Pergunta clínica: Será que o ácido acetilsalicílico (AAS) reduz a probabilidade de reincidência de tromboembolismo venoso quando administrado após interrupção da anticoagulação?
Enquadramento: Os doentes, após um primeiro episódio de tromboembolismo venoso, apresentam um elevado risco de reincidência após a interrupção da anticoagulação. Aumentar o tempo de anticoagulação reduz esse risco, mas está associado a um risco aumentado de hemorragias.
Desenho do estudo: Meta-análise (denominada INSPIRE) que combina dados de 2 estudos prévios: WARFASA (com 403 doentes) e ASPIRE (com 822 doentes). Ambos os estudos tinham desenhos e populações semelhantes: adultos (não grávidas) com um primeiro episódio de trombose venosa profunda ou tromboembolismo pulmonar na ausência de qualquer factor de risco temporário ou permanente, que completaram o tratamento inicial com heparina e varfarina, ou outro esquema anticoagulante equivalente. O estudo WARFASA seguiu os doentes durante 2 anos, enquanto o estudo ASPIRE seguiu durante 4 anos. Em ambos os estudos a intervenção foi com 100 mg de AAS, uma vez por dia, ou placebo (616 doentes – AAS e 608 doentes – placebo, tendo sido 1 doente excluído).Os parâmetros analisados foram: reincidência de tromboembolismo venoso, eventos cardiovasculares major (enfarte agudo do miocárdio e acidente vascular cerebral), hemorragia e morte.

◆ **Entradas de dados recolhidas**
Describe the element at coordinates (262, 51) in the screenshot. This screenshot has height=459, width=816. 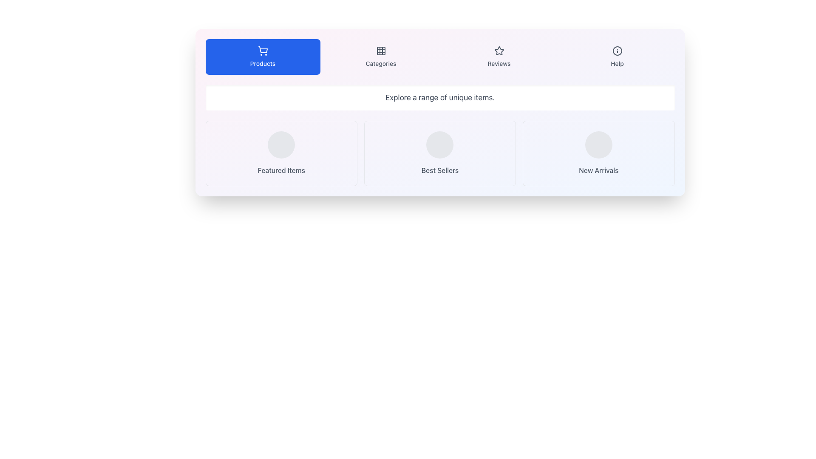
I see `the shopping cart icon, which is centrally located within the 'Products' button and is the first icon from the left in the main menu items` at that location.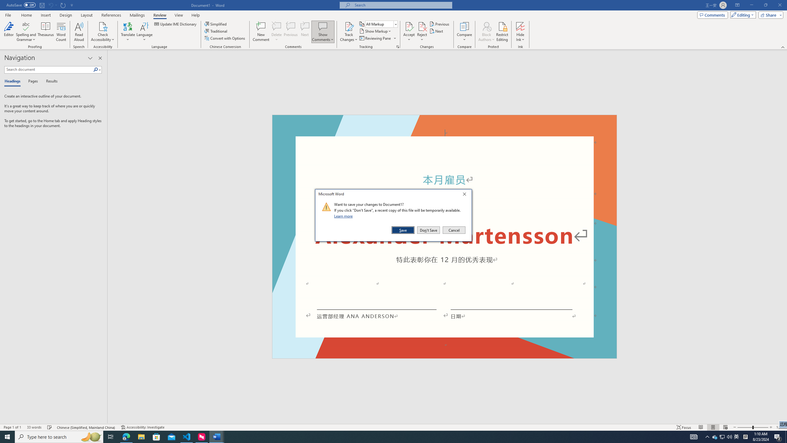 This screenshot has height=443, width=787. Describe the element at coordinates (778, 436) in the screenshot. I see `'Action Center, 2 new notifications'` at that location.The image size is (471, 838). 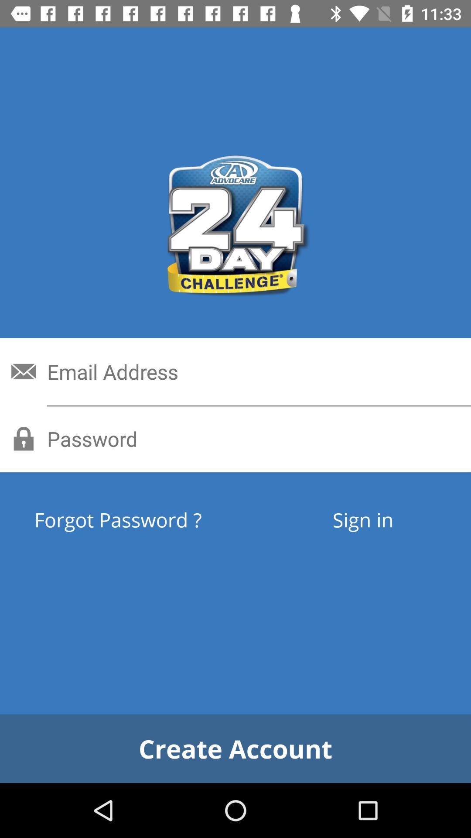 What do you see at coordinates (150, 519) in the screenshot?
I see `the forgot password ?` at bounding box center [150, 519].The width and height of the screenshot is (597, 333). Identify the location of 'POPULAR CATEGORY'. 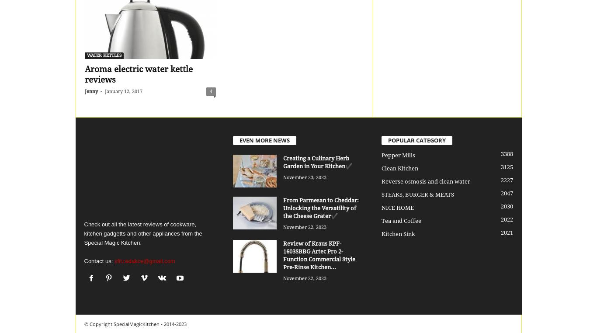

◆ **PROBLEMA**
Transcreva na íntegra, por favor, o texto sobre o ácido acetilsalicílico e a reincidência de tromboembolismo venoso, sem lhe alterar nada.

◆ **RESOLUÇÃO DO PROBLEMA**
Pergunta clínica: Será que o ácido acetilsalicílico (AAS) reduz a probabilidade de reincidência de tromboembolismo venoso quando administrado após interrupção da anticoagulação?
Enquadramento: Os doentes, após um primeiro episódio de tromboembolismo venoso, apresentam um elevado risco de reincidência após a interrupção da anticoagulação. Aumentar o tempo de anticoagulação reduz esse risco, mas está associado a um risco aumentado de hemorragias.
Desenho do estudo: Meta-análise (denominada INSPIRE) que combina dados de 2 estudos prévios: WARFASA (com 403 doentes) e ASPIRE (com 822 doentes). Ambos os estudos tinham desenhos e populações semelhantes: adultos (não grávidas) com um primeiro episódio de trombose venosa profunda ou tromboembolismo pulmonar na ausência de qualquer factor de risco temporário ou permanente, que completaram o tratamento inicial com heparina e varfarina, ou outro esquema anticoagulante equivalente. O estudo WARFASA seguiu os doentes durante 2 anos, enquanto o estudo ASPIRE seguiu durante 4 anos. Em ambos os estudos a intervenção foi com 100 mg de AAS, uma vez por dia, ou placebo (616 doentes – AAS e 608 doentes – placebo, tendo sido 1 doente excluído).Os parâmetros analisados foram: reincidência de tromboembolismo venoso, eventos cardiovasculares major (enfarte agudo do miocárdio e acidente vascular cerebral), hemorragia e morte.